USA | RBI has recommended its shareholders reject a "mini-tender offer" from RYSB, stating that it does not endorse the unsolicited offer.
Restaurant Brands International Inc has been notified of an unsolicited mini-tender offer made by New York Stock and Bond LLC to purchase up to 100,000 RBI common shares, or approximately 0.03 percent of the company's outstanding common shares, at a price of USD 43.60 per share. NYSB's offer price of USD 43.60 represents a discount of 34.92 percent to the NYSE closing price of USD 66.99 for RBI common shares on January 30, 2026, the last trading day before the mini-tender offer was commenced. RBI cautions shareholders that the mini-tender offer has been made at a price significantly below the market price for RBI shares.
RBI does not endorse this unsolicited offer, has no association with NYSB or its offer, and recommends that shareholders do not tender their shares to the offer.

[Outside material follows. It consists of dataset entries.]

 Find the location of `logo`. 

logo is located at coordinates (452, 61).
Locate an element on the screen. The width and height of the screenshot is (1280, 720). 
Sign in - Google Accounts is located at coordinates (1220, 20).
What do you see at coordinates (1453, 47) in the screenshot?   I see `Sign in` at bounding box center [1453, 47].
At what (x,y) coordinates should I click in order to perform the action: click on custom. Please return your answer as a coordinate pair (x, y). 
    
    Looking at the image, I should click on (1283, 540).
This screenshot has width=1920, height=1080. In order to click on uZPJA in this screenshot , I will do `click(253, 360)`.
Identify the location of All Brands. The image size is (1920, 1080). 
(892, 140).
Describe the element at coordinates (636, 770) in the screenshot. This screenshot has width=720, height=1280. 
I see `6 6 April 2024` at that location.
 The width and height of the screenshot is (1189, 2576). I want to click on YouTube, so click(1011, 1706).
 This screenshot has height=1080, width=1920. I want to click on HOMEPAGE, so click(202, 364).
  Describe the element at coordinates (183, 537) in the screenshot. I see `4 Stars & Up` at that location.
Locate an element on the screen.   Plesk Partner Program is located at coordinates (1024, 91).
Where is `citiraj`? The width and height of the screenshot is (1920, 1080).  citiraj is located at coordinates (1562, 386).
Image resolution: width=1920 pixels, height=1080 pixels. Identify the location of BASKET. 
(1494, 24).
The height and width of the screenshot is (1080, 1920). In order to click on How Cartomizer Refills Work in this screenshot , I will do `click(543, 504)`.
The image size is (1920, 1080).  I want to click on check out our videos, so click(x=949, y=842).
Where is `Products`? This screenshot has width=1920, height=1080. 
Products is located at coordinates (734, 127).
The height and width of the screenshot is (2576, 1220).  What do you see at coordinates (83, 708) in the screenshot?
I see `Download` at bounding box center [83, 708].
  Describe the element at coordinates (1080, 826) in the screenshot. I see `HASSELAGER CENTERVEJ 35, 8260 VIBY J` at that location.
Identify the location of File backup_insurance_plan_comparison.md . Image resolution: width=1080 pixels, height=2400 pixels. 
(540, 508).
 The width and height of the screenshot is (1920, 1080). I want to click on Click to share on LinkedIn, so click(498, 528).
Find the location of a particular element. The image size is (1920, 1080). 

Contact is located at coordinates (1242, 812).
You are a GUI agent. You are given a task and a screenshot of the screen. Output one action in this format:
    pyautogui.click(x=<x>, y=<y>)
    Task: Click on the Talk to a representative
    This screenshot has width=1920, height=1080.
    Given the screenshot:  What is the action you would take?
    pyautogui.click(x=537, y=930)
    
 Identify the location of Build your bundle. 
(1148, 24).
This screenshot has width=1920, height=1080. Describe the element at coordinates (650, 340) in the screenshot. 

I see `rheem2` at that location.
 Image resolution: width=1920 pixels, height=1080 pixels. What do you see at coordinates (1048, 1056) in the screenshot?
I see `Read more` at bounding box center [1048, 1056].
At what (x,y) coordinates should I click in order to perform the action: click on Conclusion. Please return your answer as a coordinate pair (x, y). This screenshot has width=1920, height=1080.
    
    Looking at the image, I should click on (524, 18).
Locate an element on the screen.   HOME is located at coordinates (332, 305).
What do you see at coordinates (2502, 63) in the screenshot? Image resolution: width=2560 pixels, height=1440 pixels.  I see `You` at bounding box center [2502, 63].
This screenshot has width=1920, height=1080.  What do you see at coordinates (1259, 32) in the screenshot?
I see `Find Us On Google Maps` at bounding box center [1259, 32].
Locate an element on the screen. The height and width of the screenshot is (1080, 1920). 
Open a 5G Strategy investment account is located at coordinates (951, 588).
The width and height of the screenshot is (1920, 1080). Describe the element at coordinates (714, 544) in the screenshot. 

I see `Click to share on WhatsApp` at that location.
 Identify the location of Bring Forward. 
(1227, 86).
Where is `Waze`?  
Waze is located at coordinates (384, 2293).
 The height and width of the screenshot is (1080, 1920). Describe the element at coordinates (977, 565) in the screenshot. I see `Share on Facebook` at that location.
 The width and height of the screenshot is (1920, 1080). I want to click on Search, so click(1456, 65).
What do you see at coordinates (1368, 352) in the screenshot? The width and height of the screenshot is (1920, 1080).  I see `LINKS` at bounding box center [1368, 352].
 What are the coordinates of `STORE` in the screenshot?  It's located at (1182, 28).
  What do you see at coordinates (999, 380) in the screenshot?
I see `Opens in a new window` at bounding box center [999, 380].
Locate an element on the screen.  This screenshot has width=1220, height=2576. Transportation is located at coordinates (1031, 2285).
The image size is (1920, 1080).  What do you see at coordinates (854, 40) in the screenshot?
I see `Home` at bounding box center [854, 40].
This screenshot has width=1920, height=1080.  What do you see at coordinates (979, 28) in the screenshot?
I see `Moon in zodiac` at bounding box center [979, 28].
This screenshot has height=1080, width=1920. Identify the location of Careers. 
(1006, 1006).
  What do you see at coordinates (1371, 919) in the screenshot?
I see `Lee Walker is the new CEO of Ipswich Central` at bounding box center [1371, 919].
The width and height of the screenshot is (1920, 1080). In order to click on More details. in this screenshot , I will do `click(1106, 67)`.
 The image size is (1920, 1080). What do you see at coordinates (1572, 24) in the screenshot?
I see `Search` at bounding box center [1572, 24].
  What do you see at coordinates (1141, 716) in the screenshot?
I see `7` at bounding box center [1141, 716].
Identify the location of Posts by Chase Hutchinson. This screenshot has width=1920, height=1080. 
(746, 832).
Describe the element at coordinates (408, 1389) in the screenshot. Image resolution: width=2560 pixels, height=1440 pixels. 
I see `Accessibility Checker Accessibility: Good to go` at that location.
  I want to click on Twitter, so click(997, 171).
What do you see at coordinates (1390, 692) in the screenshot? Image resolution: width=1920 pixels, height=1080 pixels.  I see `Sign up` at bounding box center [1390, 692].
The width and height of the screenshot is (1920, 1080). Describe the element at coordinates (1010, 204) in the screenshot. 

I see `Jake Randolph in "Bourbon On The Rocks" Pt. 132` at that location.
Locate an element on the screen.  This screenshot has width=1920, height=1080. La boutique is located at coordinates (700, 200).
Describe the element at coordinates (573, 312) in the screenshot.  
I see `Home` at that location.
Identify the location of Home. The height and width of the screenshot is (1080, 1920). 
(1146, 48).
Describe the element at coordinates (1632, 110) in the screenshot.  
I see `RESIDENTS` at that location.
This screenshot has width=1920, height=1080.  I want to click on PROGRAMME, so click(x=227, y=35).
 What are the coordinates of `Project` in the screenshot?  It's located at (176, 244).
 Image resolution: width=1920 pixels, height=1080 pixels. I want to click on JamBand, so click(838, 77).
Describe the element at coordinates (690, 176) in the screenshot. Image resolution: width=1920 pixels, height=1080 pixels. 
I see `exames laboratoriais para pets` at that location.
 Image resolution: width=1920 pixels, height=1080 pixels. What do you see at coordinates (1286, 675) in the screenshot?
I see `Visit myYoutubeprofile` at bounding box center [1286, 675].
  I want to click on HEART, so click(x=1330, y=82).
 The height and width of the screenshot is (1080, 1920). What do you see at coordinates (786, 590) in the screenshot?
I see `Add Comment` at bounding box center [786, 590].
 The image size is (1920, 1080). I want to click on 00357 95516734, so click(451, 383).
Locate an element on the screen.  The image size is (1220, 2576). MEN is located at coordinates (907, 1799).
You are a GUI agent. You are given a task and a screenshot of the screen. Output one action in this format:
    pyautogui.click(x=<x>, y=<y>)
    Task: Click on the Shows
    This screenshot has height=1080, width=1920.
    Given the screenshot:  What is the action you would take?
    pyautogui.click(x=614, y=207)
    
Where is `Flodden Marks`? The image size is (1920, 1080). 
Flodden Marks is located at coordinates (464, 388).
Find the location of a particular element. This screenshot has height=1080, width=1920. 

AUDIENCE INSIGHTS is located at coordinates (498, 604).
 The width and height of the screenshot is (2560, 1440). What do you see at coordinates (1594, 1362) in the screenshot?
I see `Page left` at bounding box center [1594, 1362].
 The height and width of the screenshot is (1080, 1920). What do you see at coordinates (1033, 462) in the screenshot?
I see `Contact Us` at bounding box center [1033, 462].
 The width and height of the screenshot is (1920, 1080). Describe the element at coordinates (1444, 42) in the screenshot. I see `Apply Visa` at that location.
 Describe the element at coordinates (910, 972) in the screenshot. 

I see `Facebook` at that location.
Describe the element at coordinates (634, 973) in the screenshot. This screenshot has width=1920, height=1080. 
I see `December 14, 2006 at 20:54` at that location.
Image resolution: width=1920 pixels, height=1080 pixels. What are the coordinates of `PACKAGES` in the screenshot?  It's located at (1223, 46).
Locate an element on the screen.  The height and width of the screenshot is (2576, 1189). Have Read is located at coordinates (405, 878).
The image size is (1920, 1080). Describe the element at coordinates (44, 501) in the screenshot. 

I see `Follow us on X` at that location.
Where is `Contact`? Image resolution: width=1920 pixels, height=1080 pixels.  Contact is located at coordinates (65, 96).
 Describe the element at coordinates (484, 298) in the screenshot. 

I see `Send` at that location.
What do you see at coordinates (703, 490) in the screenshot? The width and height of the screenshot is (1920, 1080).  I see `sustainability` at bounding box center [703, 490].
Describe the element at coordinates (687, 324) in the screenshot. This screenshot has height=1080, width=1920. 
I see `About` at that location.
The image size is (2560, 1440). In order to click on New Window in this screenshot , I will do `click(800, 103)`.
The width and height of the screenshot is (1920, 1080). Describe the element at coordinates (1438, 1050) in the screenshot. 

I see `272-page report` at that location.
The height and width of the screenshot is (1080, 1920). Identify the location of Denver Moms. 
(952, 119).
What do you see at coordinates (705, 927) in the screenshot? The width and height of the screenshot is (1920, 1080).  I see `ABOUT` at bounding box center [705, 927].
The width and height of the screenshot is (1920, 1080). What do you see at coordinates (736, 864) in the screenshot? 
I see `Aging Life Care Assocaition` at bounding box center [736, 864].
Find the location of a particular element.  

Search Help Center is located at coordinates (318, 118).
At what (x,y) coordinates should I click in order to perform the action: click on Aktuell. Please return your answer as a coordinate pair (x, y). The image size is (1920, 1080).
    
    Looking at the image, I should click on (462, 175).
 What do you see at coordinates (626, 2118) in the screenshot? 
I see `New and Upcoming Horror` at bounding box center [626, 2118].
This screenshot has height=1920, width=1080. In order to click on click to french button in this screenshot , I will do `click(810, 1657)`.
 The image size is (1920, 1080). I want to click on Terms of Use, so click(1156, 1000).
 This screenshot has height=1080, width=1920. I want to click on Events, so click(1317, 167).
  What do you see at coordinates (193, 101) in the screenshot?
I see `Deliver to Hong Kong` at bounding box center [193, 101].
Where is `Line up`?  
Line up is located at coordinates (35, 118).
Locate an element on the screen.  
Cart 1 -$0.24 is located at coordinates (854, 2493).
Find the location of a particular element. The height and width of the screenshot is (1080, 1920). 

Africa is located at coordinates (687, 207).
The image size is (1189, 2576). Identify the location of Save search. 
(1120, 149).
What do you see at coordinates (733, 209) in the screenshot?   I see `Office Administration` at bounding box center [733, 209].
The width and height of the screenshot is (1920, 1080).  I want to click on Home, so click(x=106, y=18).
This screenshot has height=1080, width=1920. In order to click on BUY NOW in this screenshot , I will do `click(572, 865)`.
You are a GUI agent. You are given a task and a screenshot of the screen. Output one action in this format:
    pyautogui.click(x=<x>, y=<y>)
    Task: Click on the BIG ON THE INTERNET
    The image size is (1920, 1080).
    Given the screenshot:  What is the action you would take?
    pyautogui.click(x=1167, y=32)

According to NYSB's offer documents, RBI shareholders who have already tendered their shares can withdraw their shares at any time within 14 days after the date of delivery of the shareholder's acceptance form (or tender form) by following the procedures described in the offer documents.
For background, mini-tender offers are designed to seek less than five percent of a company's outstanding shares, avoiding disclosure and procedural requirements applicable to most bids under U.S. and Canadian securities regulations. The U.S. Securities and Exchange Commission (SEC) and the Canadian Securities Administrators (CSA) have expressed serious concerns about mini-tender offers, including the possibility that investors might tender to such offers without understanding the offer price relative to the actual market price of their securities.
The SEC states that "bidders make mini-tender offers at below-market prices, hoping that they will catch investors off guard if the investors do not compare the offer price to the current market price."